*** Begin section ***
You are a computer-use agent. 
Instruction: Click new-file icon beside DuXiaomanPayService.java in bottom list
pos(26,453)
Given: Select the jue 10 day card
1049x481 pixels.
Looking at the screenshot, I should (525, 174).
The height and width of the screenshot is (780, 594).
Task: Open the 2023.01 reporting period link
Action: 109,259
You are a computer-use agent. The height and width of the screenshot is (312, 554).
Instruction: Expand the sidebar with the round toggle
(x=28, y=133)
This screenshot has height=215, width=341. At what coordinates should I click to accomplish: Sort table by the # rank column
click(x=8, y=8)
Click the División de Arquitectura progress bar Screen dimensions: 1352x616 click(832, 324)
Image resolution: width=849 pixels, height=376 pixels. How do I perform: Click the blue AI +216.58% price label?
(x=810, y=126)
*** End section ***
*** Begin section ***
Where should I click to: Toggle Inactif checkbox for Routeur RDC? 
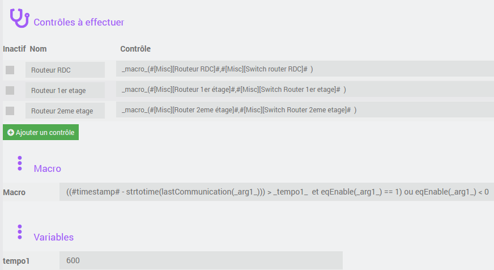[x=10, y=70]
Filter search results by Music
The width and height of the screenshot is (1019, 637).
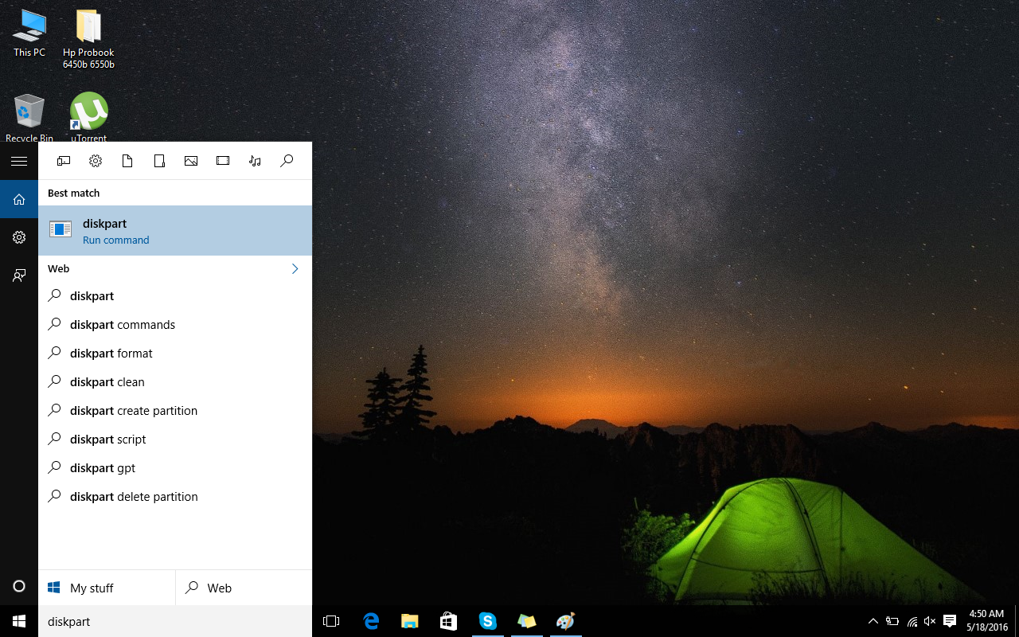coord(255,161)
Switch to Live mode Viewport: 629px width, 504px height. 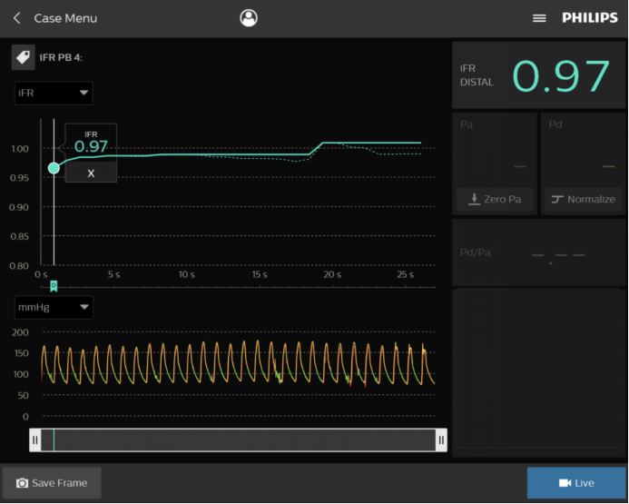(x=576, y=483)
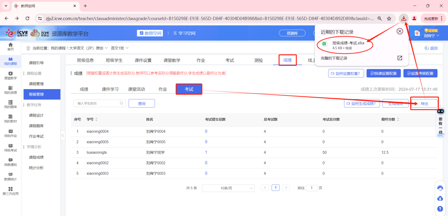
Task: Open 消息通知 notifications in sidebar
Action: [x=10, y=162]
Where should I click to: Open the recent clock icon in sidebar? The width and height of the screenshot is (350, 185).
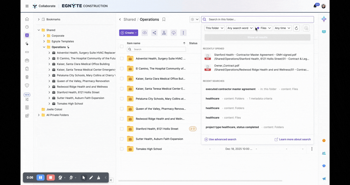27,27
*** End section ***
Each line above that has the word "agent" should be copied.

■ **Task solution**
You are a computer-use agent. 
You are a computer-use agent. The height and width of the screenshot is (312, 554).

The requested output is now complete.